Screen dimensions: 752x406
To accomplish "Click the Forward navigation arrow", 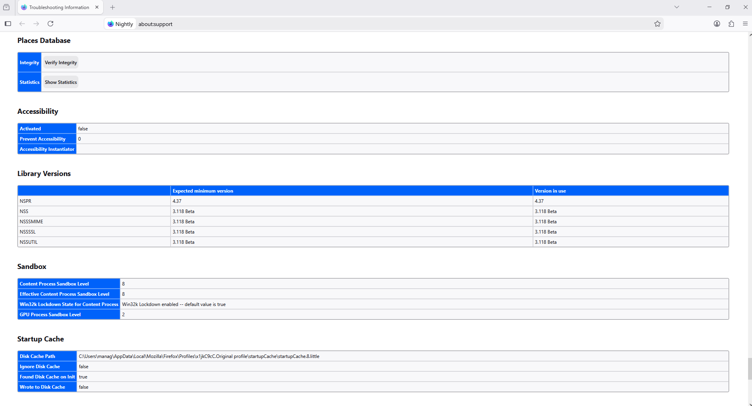I will pyautogui.click(x=36, y=24).
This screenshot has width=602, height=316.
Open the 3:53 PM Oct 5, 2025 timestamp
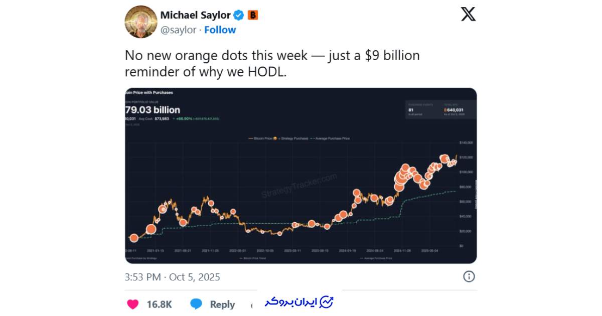pos(173,277)

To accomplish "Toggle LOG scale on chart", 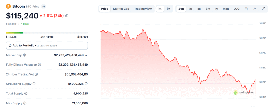I will [236, 9].
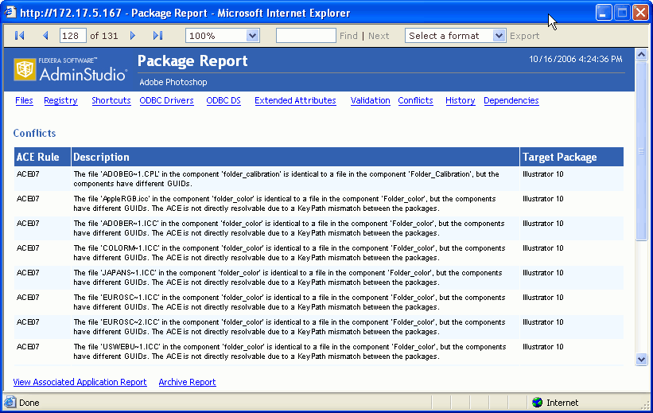Image resolution: width=653 pixels, height=413 pixels.
Task: Open the 100% zoom dropdown
Action: (252, 36)
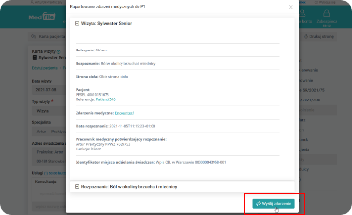Open the user account icon in header
This screenshot has width=352, height=215.
coord(302,14)
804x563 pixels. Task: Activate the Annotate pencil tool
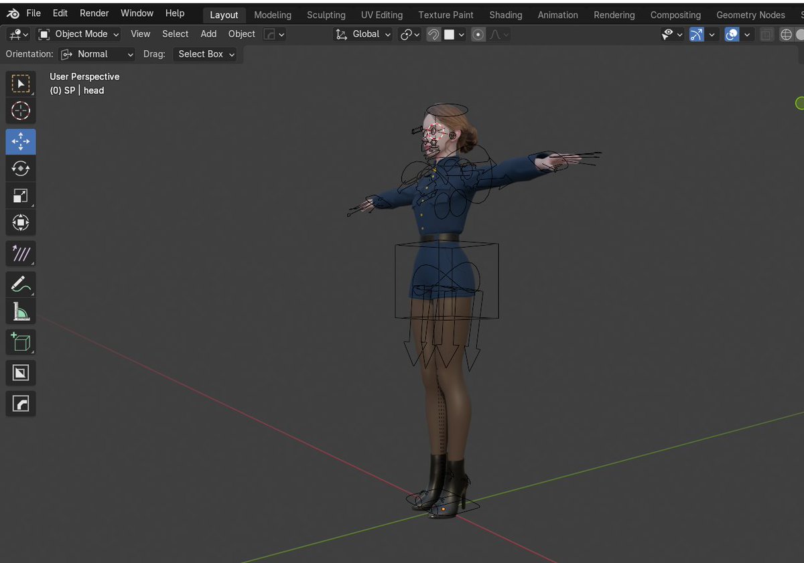21,285
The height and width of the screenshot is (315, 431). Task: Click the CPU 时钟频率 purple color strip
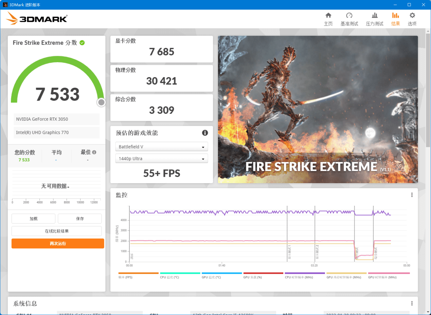point(304,273)
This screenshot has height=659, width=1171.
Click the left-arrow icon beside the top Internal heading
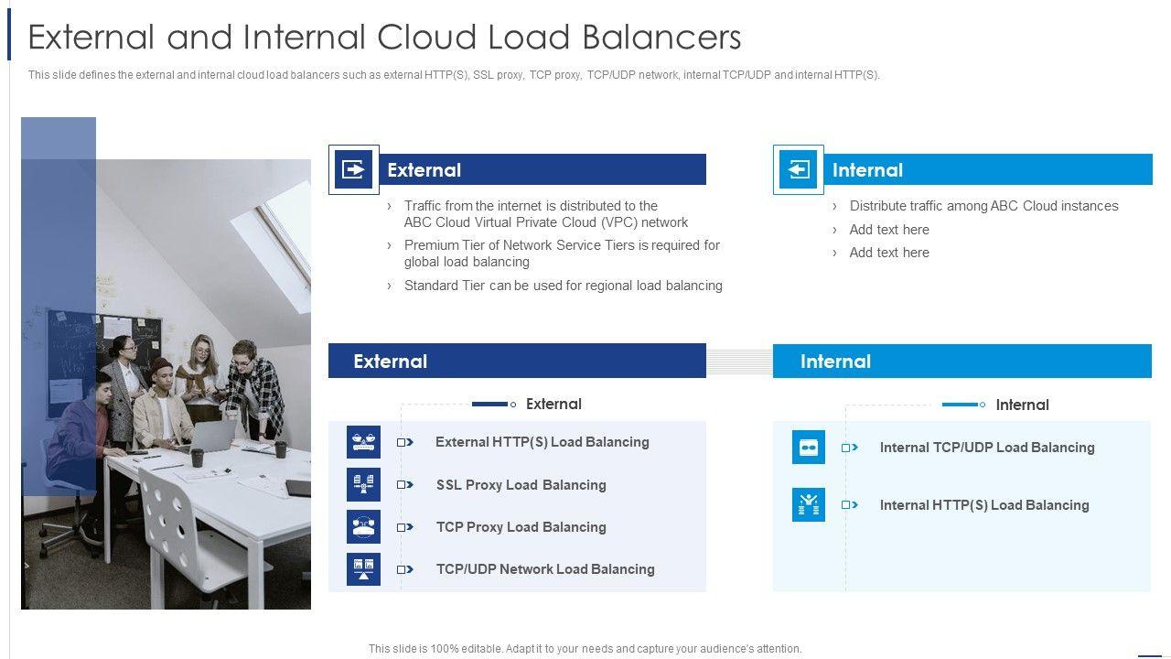click(x=799, y=170)
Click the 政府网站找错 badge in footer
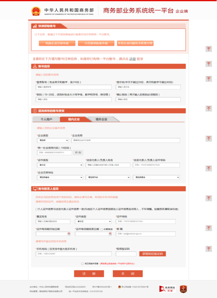The height and width of the screenshot is (298, 217). coord(167,289)
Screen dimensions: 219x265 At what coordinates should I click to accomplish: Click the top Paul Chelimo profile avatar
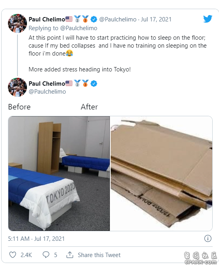17,23
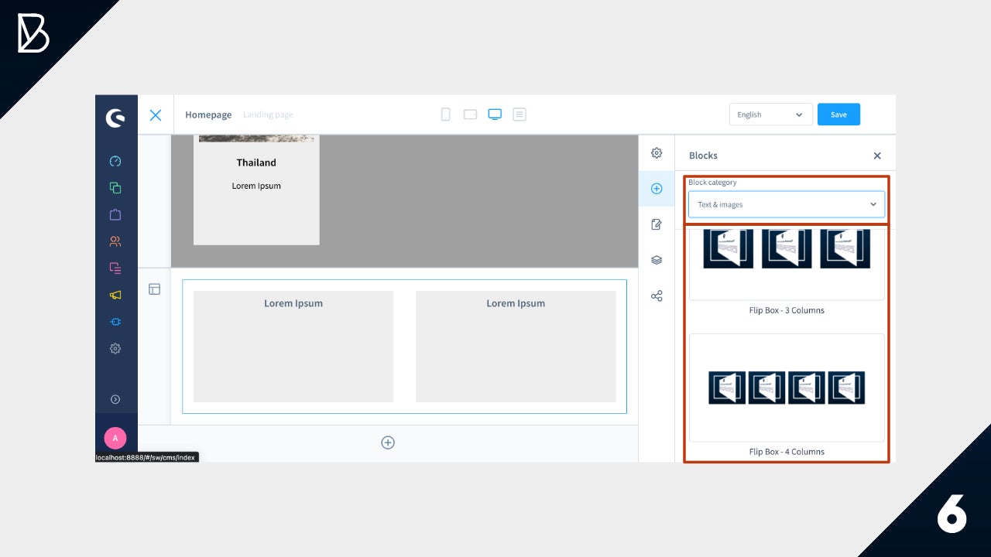
Task: Open the English language dropdown
Action: [770, 114]
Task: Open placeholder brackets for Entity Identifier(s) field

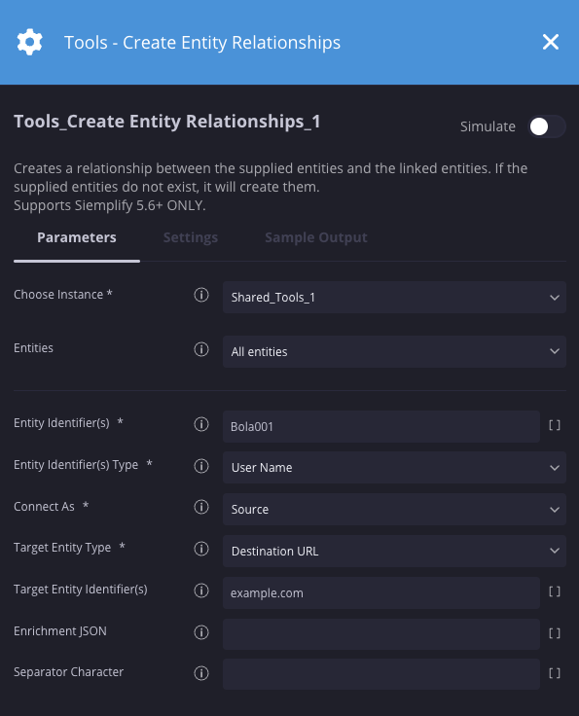Action: 555,425
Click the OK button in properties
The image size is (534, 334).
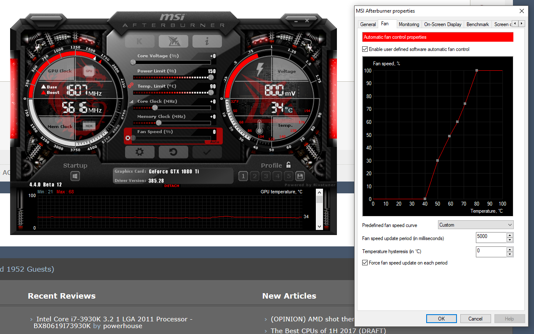441,318
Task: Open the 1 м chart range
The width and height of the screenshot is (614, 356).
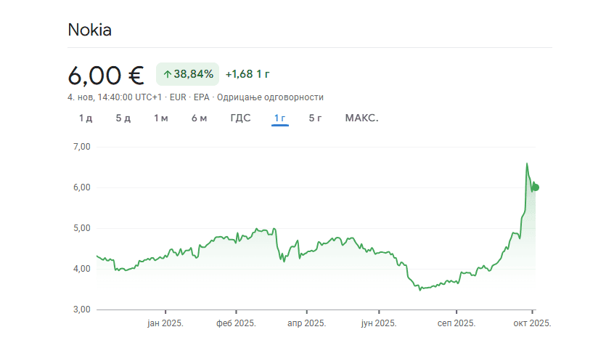Action: click(160, 118)
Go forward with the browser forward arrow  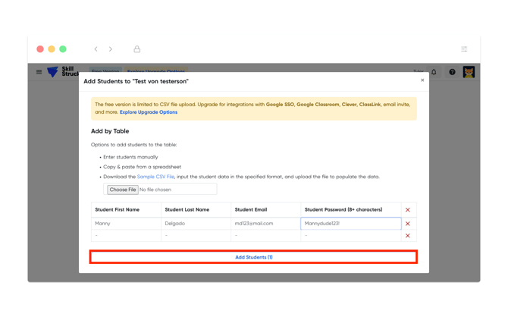(x=111, y=49)
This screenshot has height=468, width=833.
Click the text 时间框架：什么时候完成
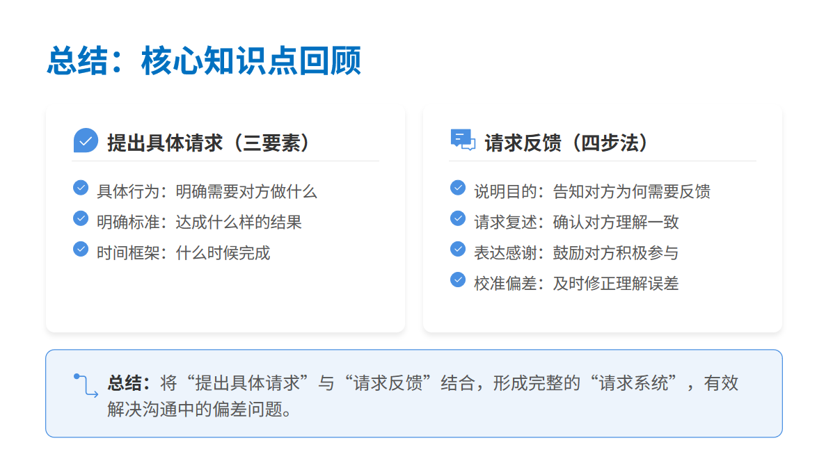[x=183, y=253]
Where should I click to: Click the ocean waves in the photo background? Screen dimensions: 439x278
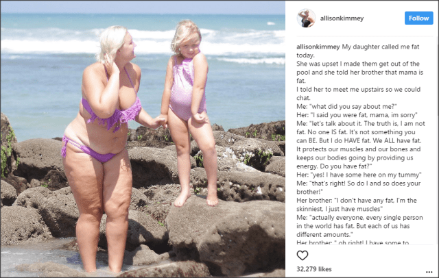(143, 42)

★ ★ ★ ★

* [Requirement]: Starting with the line that contains "This screenshot has height=468, width=833.", repeat each line exactly through the last line of the data above, and nothing more; the pictures stay out.

* [Result for this task]:
This screenshot has height=468, width=833.
Click the text 时间框架：什么时候完成
[x=183, y=253]
Where should I click to: Click the ocean waves in the photo background? Screen dimensions: 439x278
(143, 42)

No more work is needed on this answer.